__What to do__. Copy out the records word for word, starting at the line that contains "The image size is (1209, 437)." and continuing through the end of the records. Leave the pictures out of your answer.

* begin Provided entries *

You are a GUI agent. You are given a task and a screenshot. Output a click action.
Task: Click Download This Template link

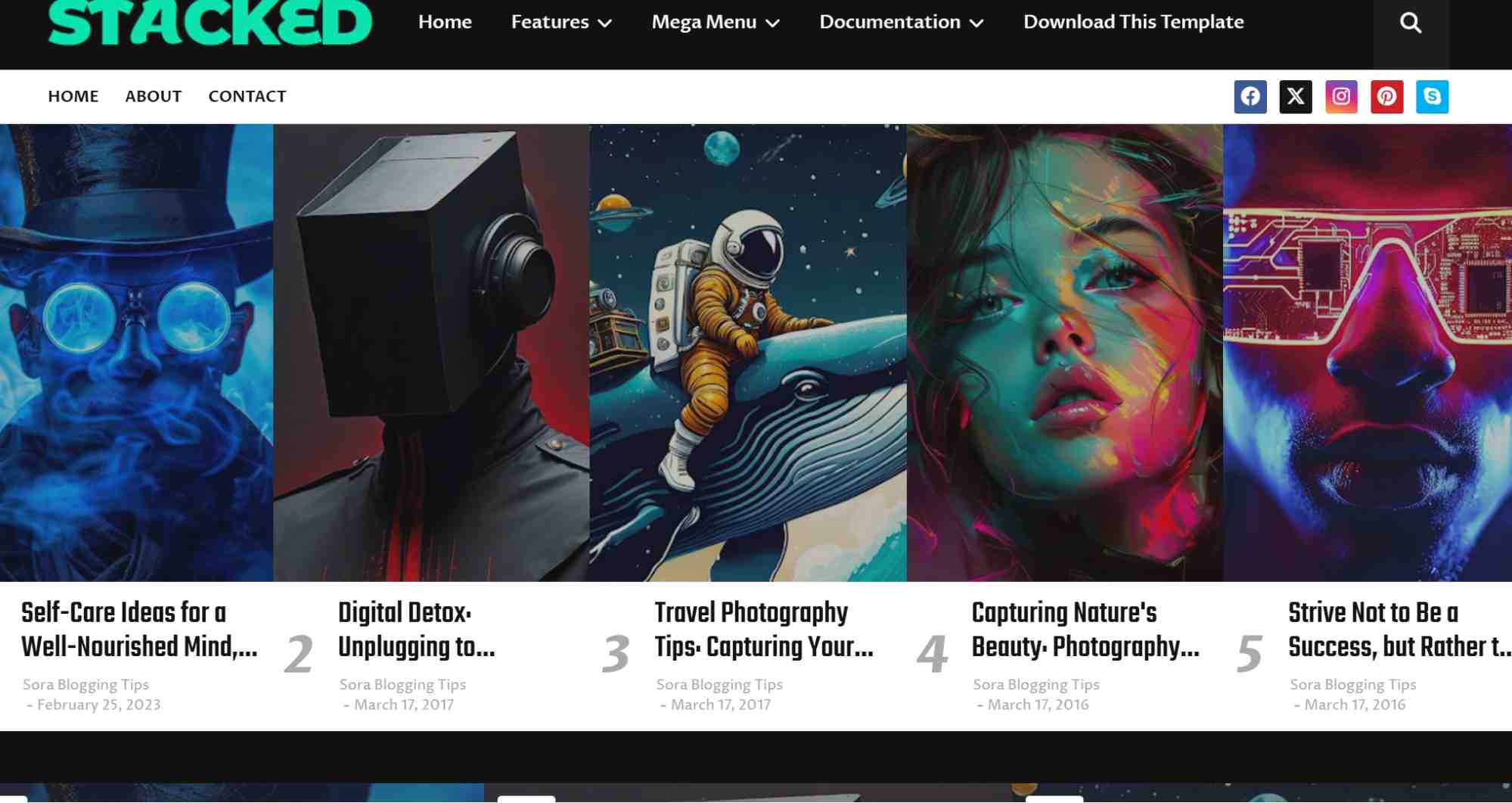pos(1133,23)
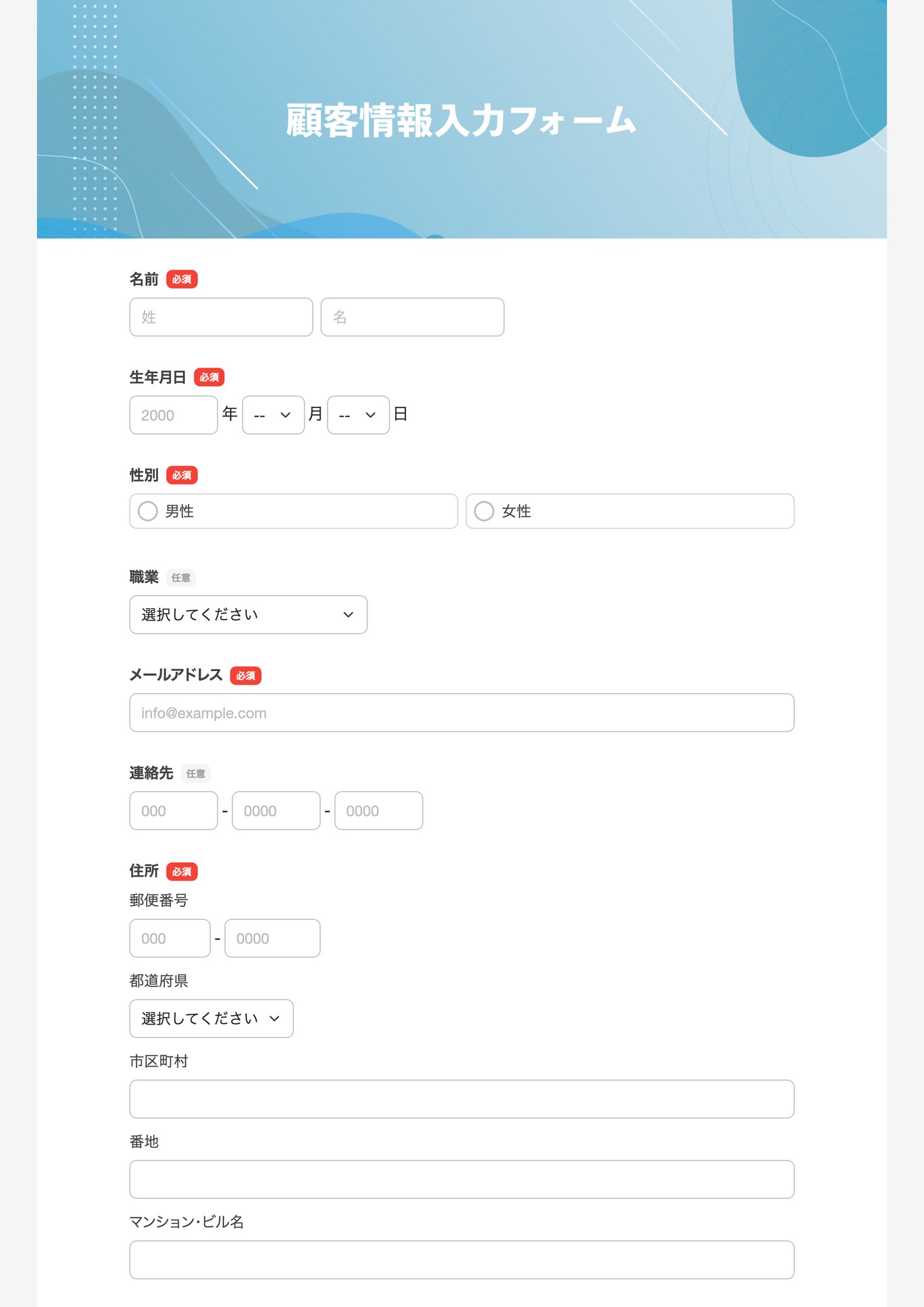Click the middle 連絡先 phone field

tap(276, 810)
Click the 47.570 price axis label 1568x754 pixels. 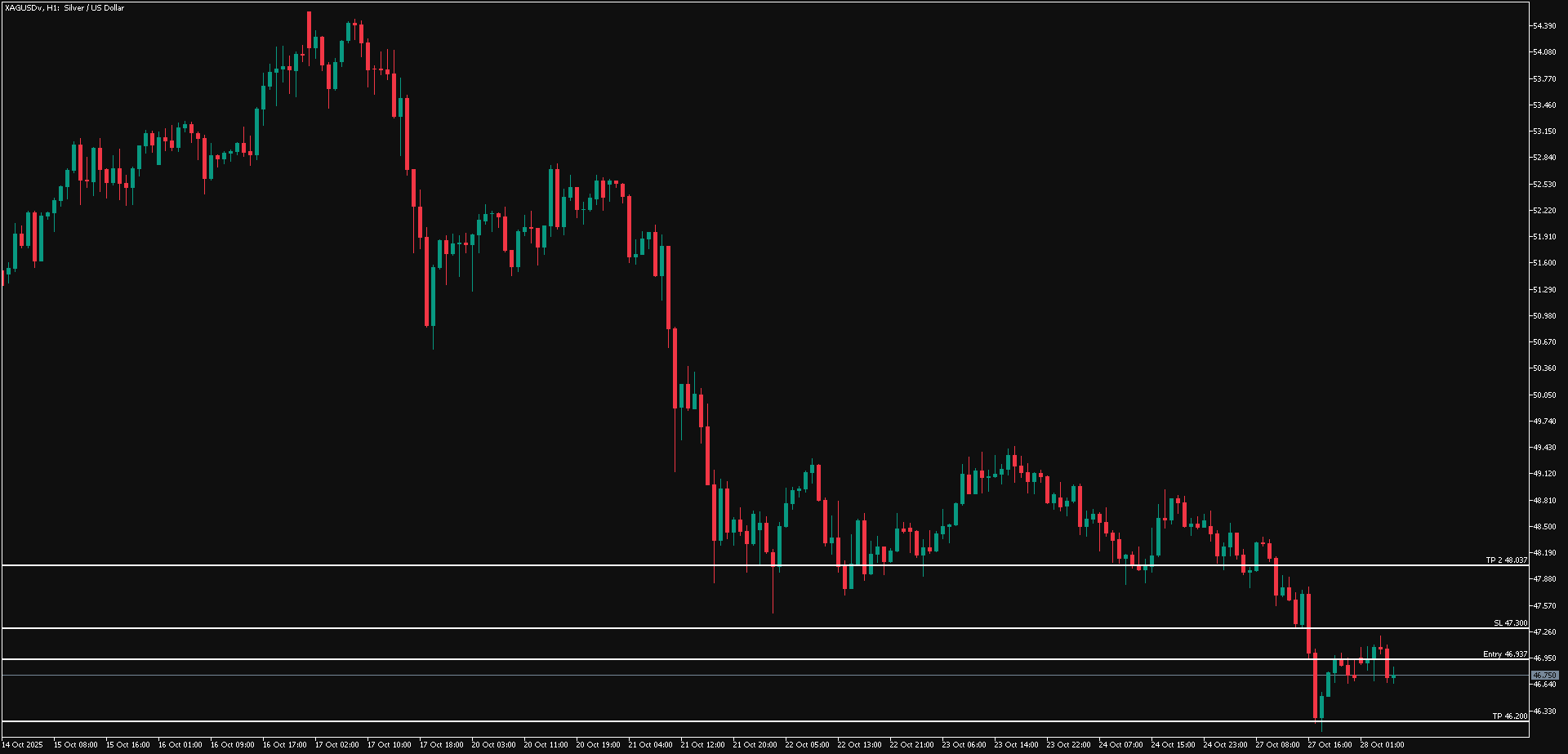[1544, 606]
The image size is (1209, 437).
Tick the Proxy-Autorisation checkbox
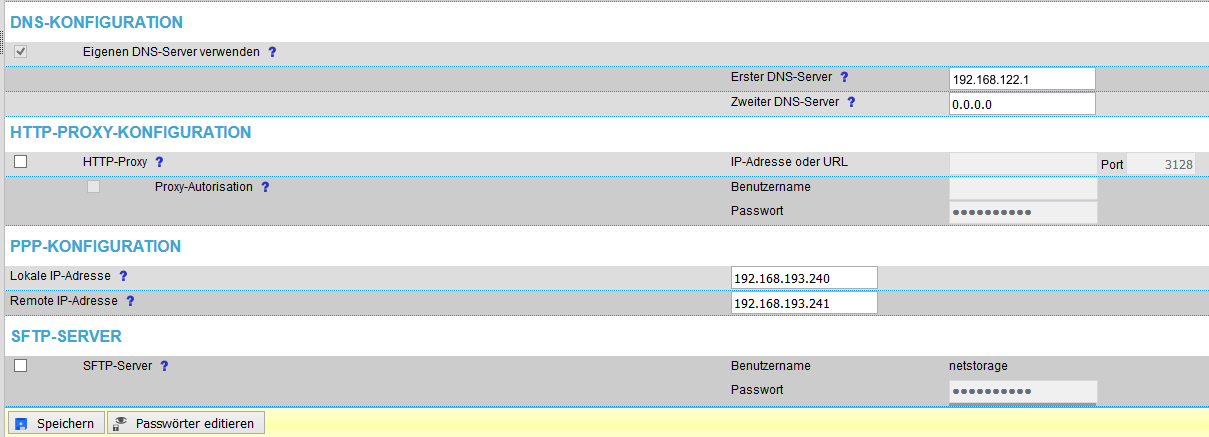point(94,187)
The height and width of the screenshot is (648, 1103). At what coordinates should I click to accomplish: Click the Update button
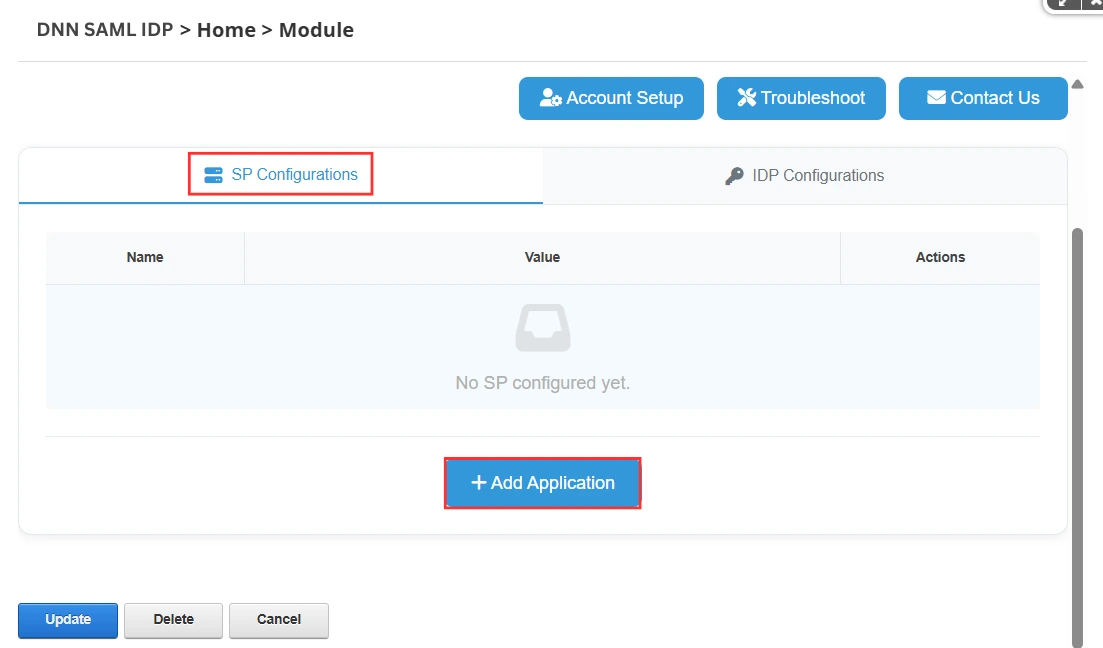point(67,620)
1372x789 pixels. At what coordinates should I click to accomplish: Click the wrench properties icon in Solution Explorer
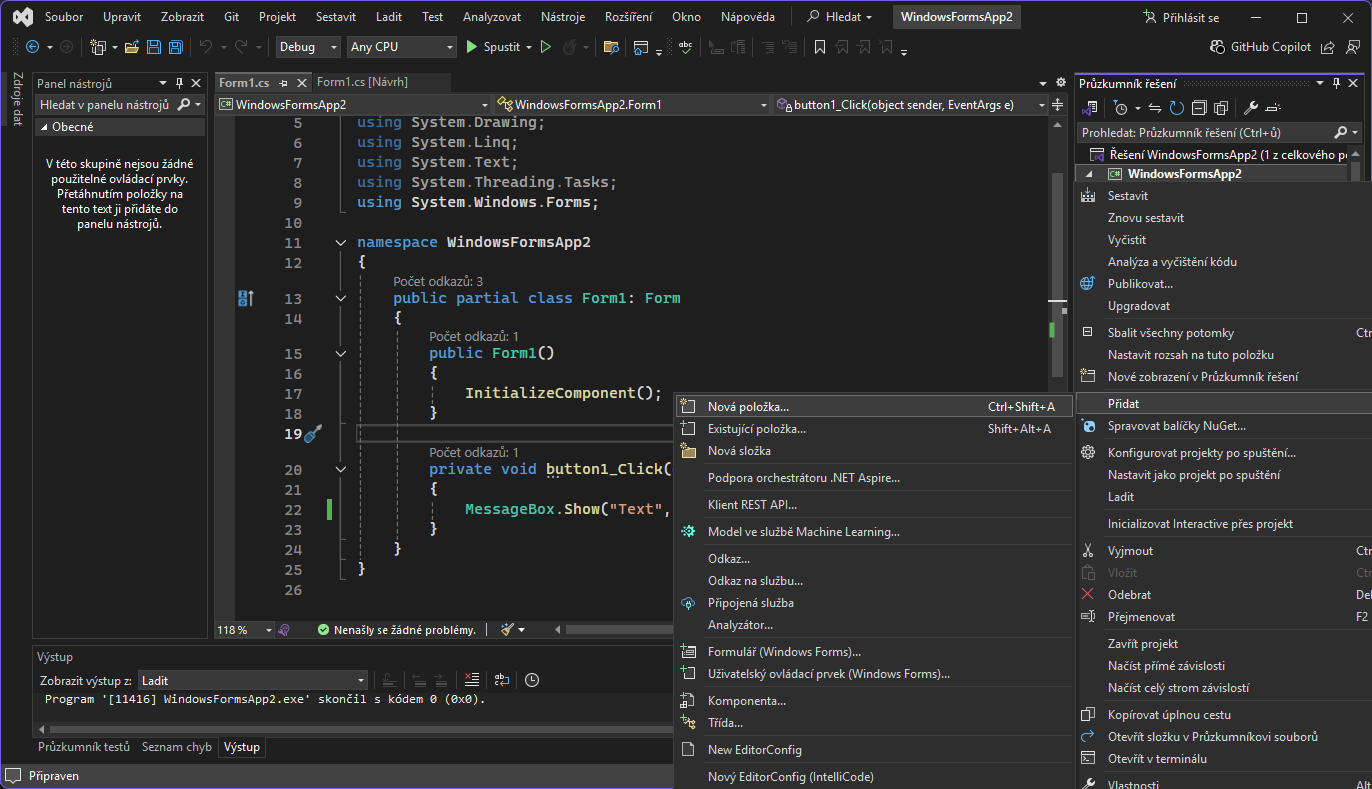point(1250,108)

* end Provided entries *

__Right answer__.
The image size is (1209, 437).
Tick the Proxy-Autorisation checkbox
point(94,187)
The height and width of the screenshot is (648, 1103). At what coordinates should I click to accomplish: Click the Update button
point(67,620)
1372x789 pixels. At what coordinates should I click to accomplish: Click the wrench properties icon in Solution Explorer
point(1250,108)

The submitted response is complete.